You SEEM TO be saying you agree that Jesus in his resurrected body did walk through walls. Would you please say yes or no to this. Thank you.

The resurrected Jesus returned in bodily form that differed from His previous bodily existence. He appears to have been able to transition between God's heavenly dimension and our Earthly one. I think the Bible actually doesn't have Him going through walls but bypassing them all together.

Faith writes:

Seems to be a "no" to the disciples seeing Jesus bodily rise into a cloud since you say you have no idea what they saw.

Going into a cloud was simply Jewish language for going into the presence of God which relates back to numerous accounts in the Hebrew Scriptures.

Faith writes:

So I'll put you down for a "no" about the traditional view of Jesus' returning bodily to this earth to judge it all and bring it to an end.

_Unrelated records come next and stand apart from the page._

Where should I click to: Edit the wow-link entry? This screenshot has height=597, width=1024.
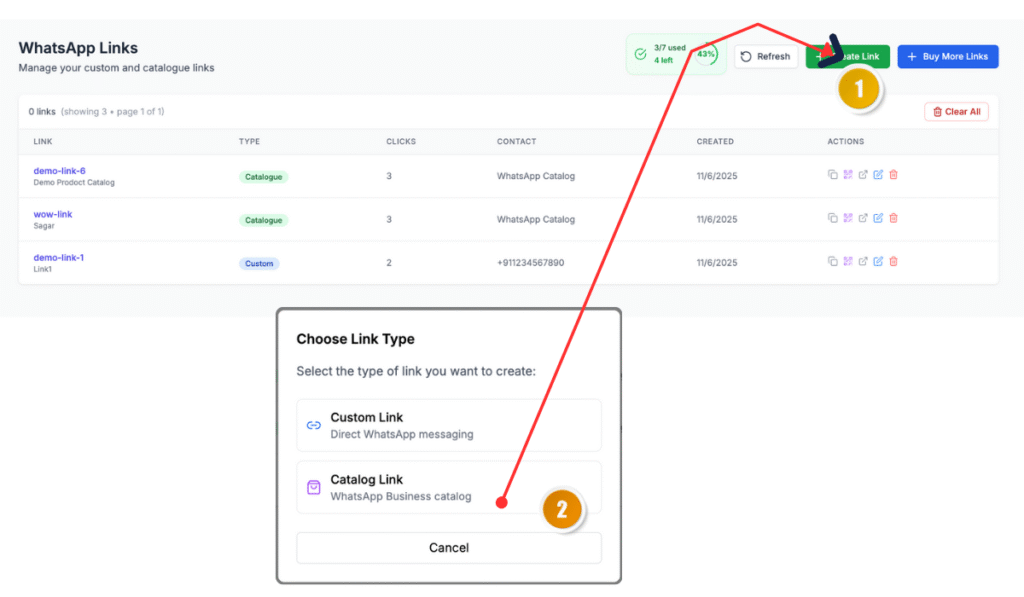(878, 218)
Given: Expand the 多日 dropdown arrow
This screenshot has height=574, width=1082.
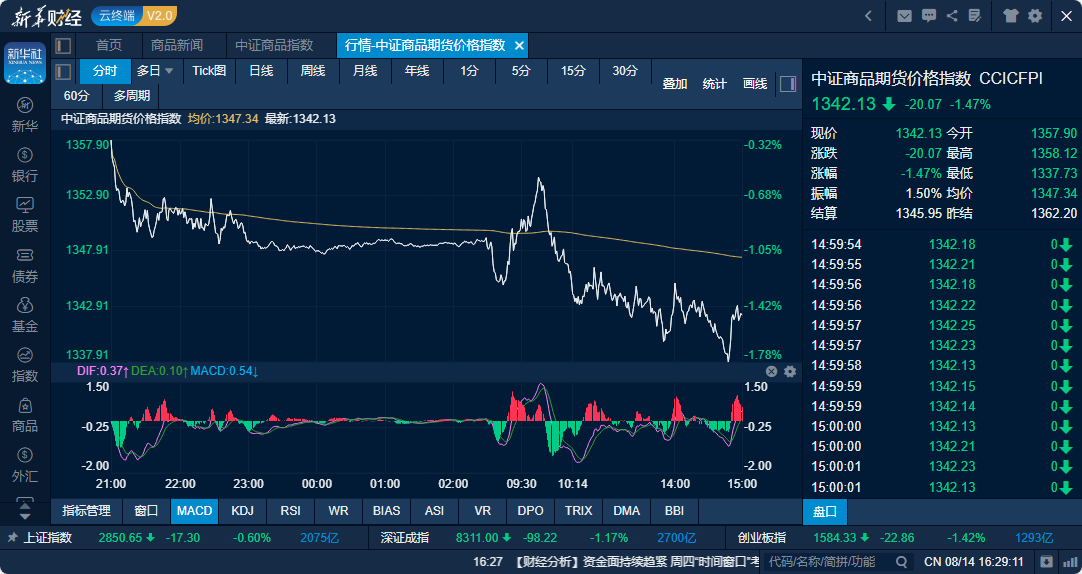Looking at the screenshot, I should [169, 71].
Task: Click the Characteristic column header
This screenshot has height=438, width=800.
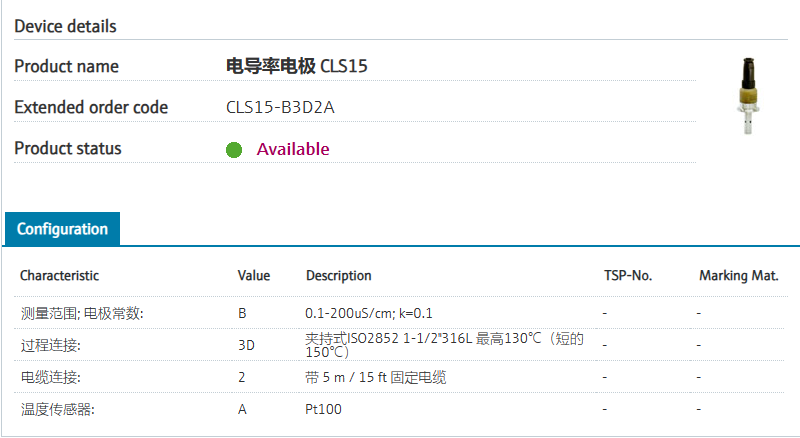Action: (x=59, y=275)
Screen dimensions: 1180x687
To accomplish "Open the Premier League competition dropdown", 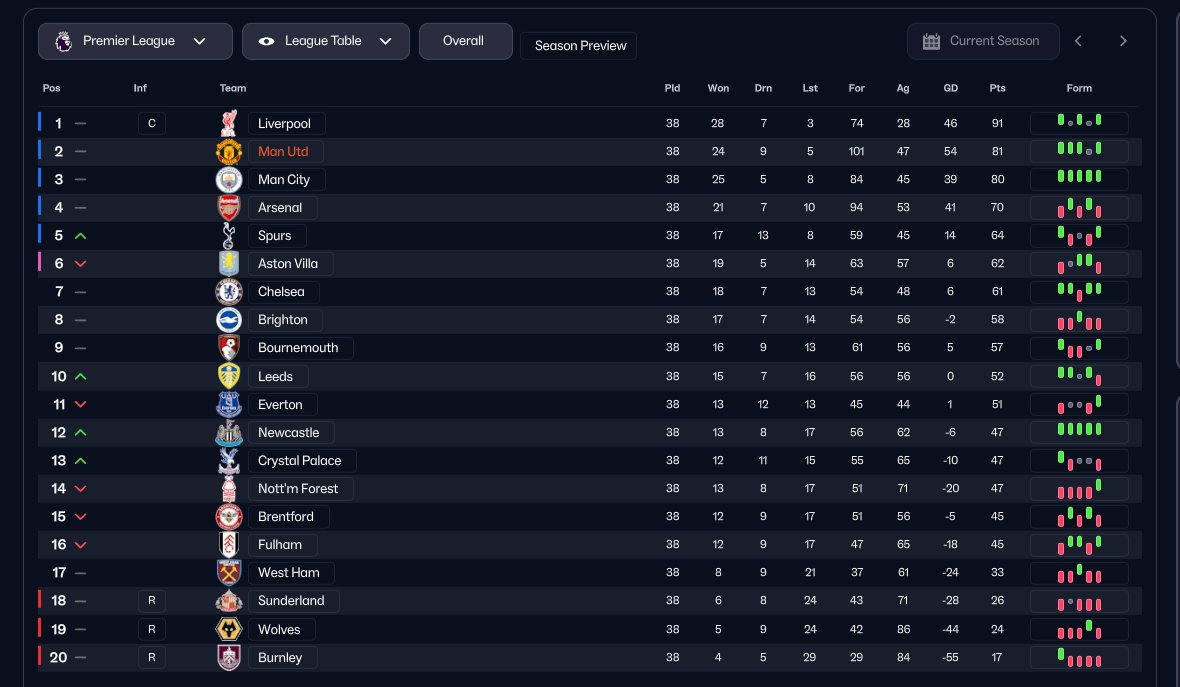I will point(135,41).
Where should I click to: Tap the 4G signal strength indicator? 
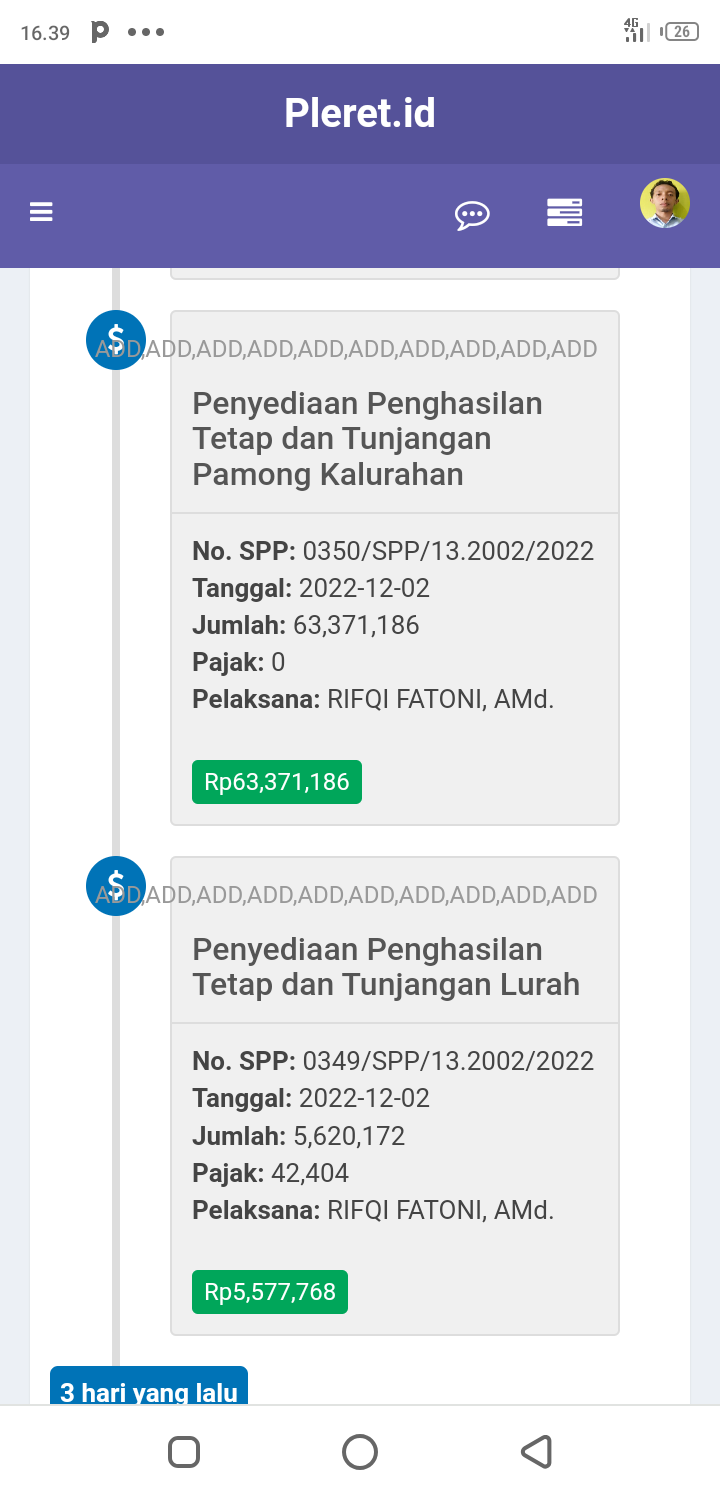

I'm kinda of agnostic on that whole thing. I'm inclined to believe that Jesus' return happens to each of us when we shuffle off from this world. That seems to make sense to me as if we are moving to a recreated timeless world that doesn't experience time or change ,as we do now, then I can't see how we can go into that world at a point of time. Frankly, that whole issue is well above my pay grade. The point is to simply live out our lives by fulfilling our vocation which is to reflect God's love into creation.

Faith writes:

Actually I find the scriptures to be very ambiguous, requiring a lot of knowledge to understand them.

Amen to that. We sing a piece in church some times which includes the line, "so complex so simple, so clear so mysterious". The Christian call to love our neighbour is so clear and so simple, yet understanding the theology behind it is so complex and mysterious. We do best when we focus on the clear and simple part. My trouble is that I find the complex and mysterious part so interesting.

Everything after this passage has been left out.